[Begin]

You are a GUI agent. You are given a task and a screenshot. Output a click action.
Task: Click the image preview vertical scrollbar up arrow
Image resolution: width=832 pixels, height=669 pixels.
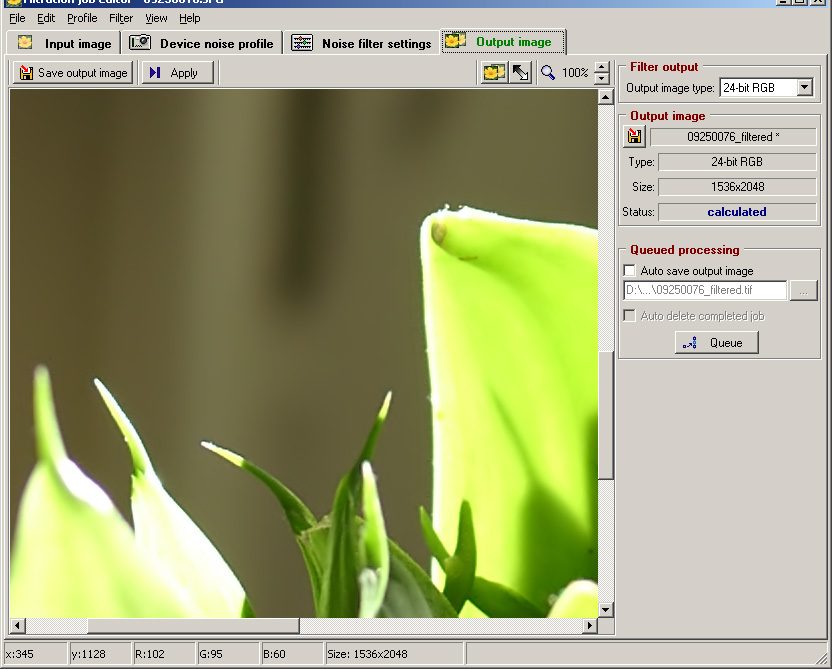(x=605, y=97)
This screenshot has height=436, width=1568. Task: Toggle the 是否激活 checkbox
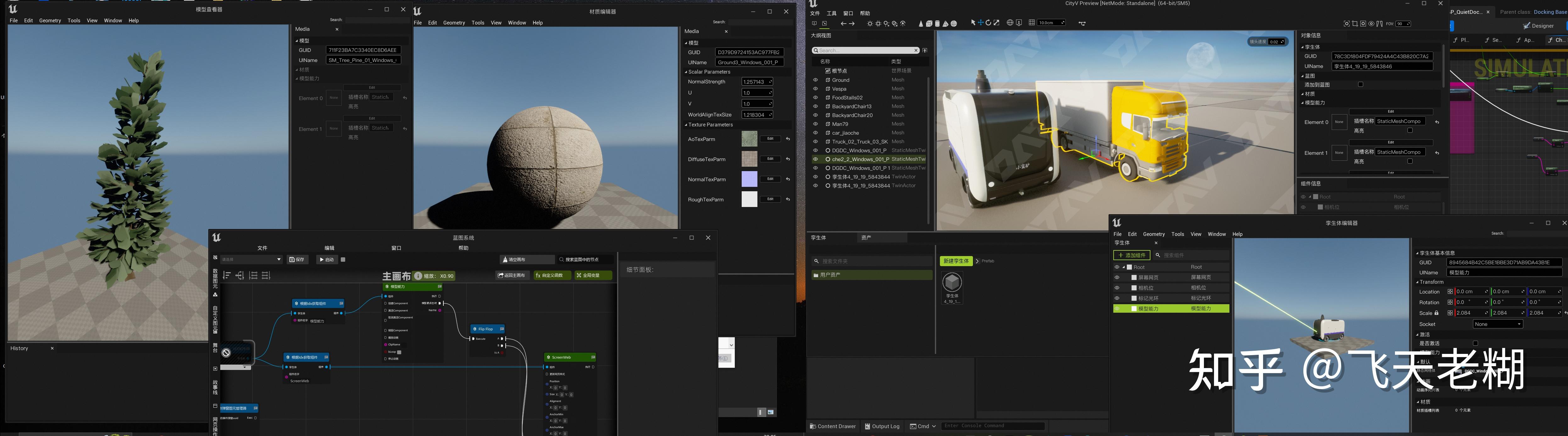pos(1475,344)
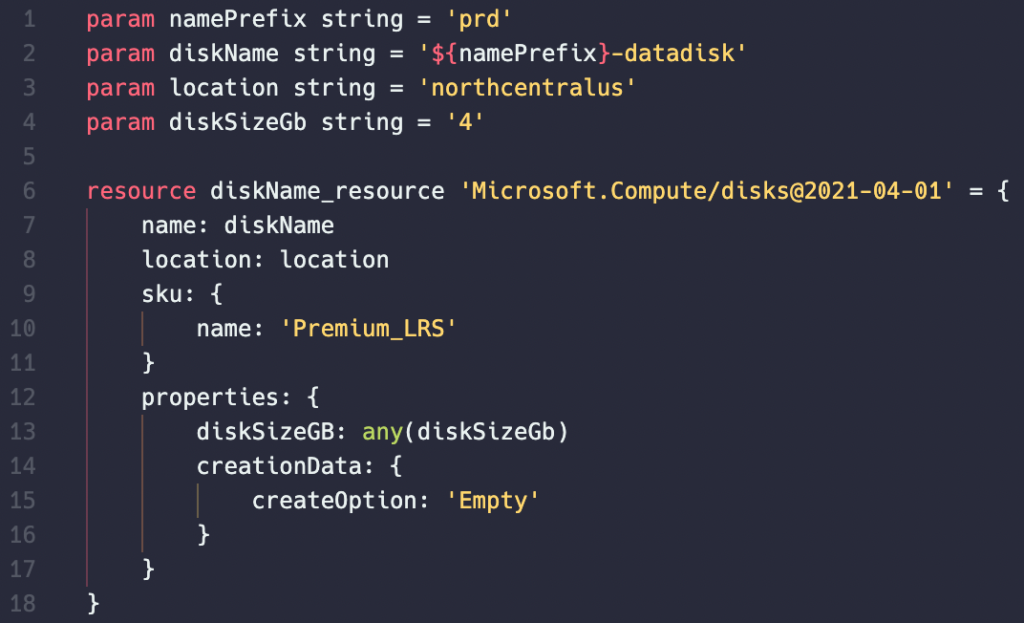Click the 'Microsoft.Compute/disks@2021-04-01' resource type string
This screenshot has width=1024, height=623.
pos(707,191)
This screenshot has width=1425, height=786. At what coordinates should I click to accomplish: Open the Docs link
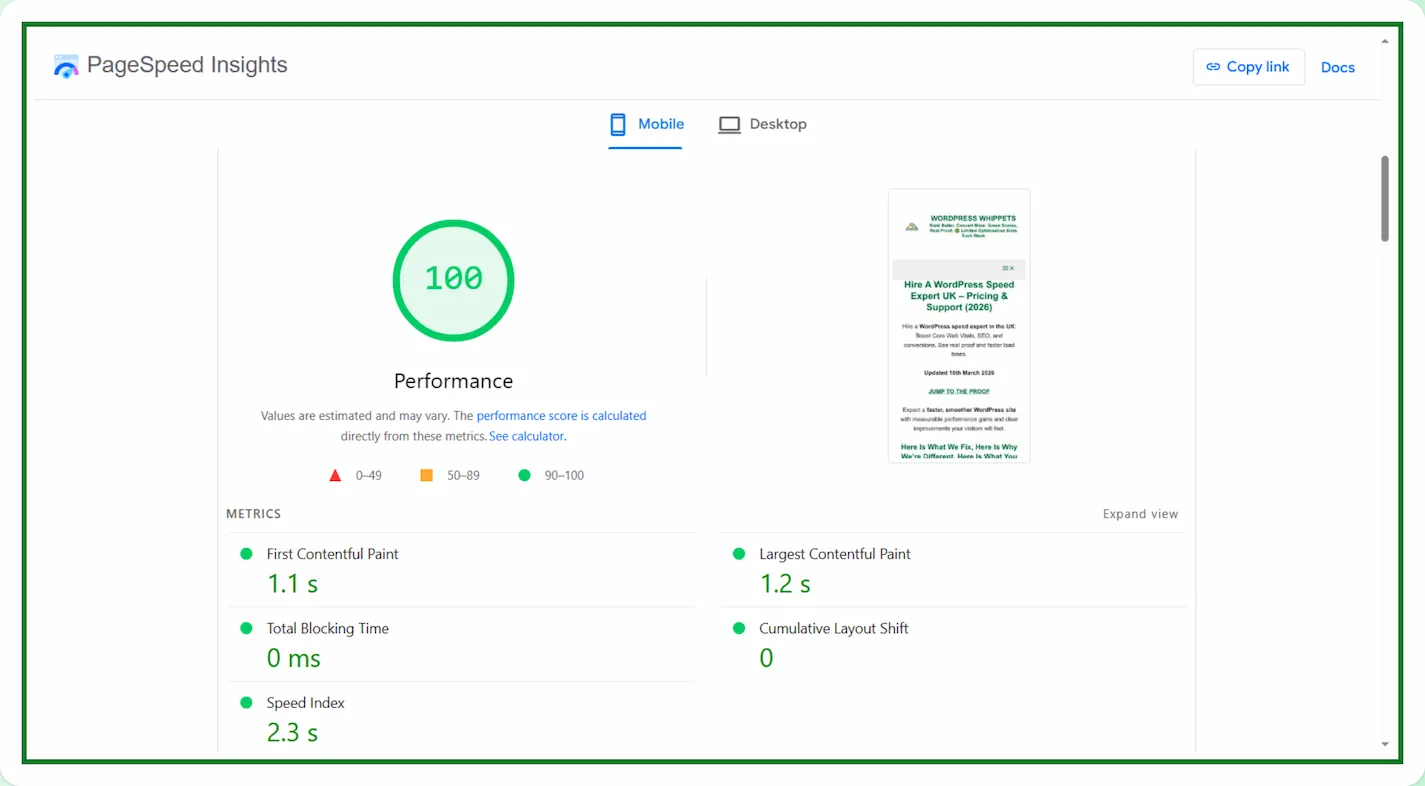(x=1337, y=67)
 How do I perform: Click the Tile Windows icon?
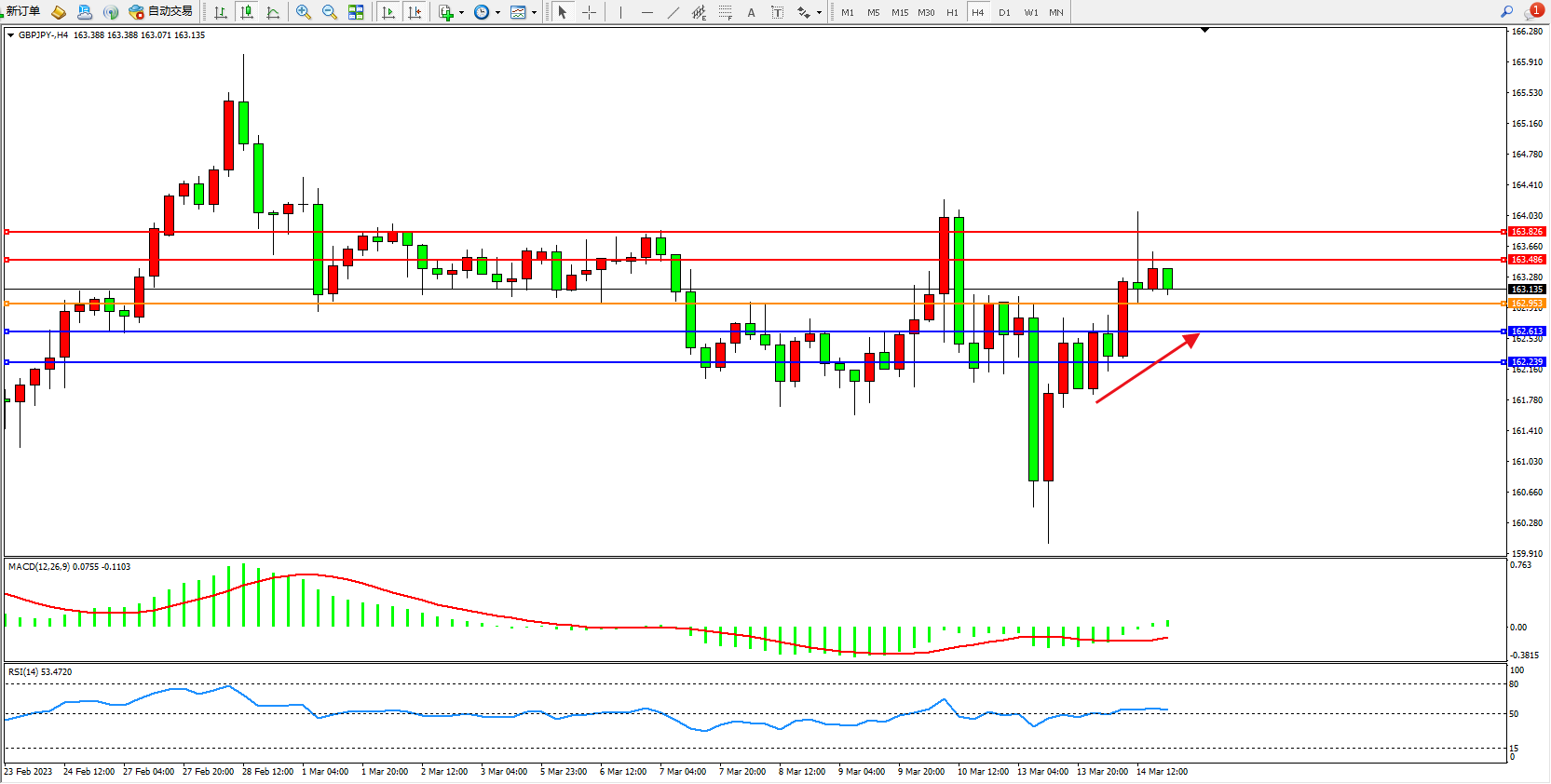coord(356,12)
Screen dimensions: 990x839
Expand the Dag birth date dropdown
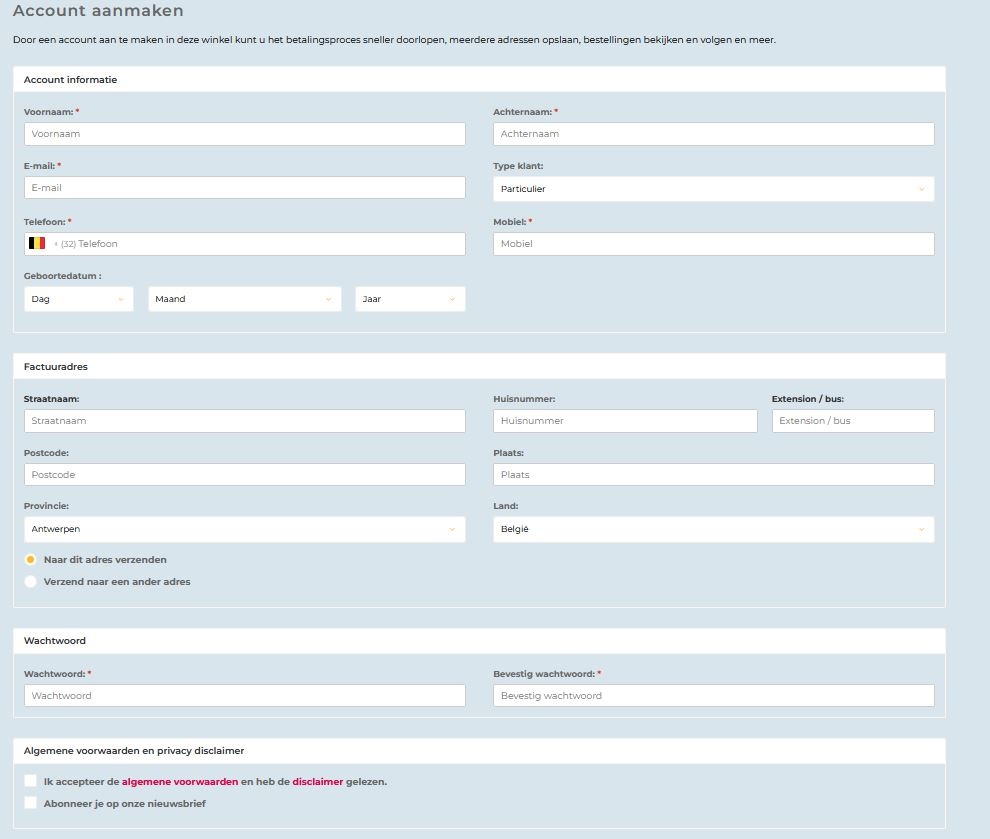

[End]

Copy every line of the entries above word for word, omitting the pictures.

■ Answer to this task ■
You are a GUI agent. You are given a task and a screenshot. Output a click action.
Task: Click the image preview vertical scrollbar up arrow
Image resolution: width=832 pixels, height=669 pixels.
(x=605, y=97)
This screenshot has height=436, width=1568. Task: Toggle the 是否激活 checkbox
pos(1475,344)
Click the 'Microsoft.Compute/disks@2021-04-01' resource type string
This screenshot has width=1024, height=623.
pos(707,191)
This screenshot has width=1425, height=786. At what coordinates should I click to accomplish: Open the Docs link
(x=1337, y=67)
 How do I perform: Click the Tile Windows icon?
coord(356,12)
Screen dimensions: 990x839
Expand the Dag birth date dropdown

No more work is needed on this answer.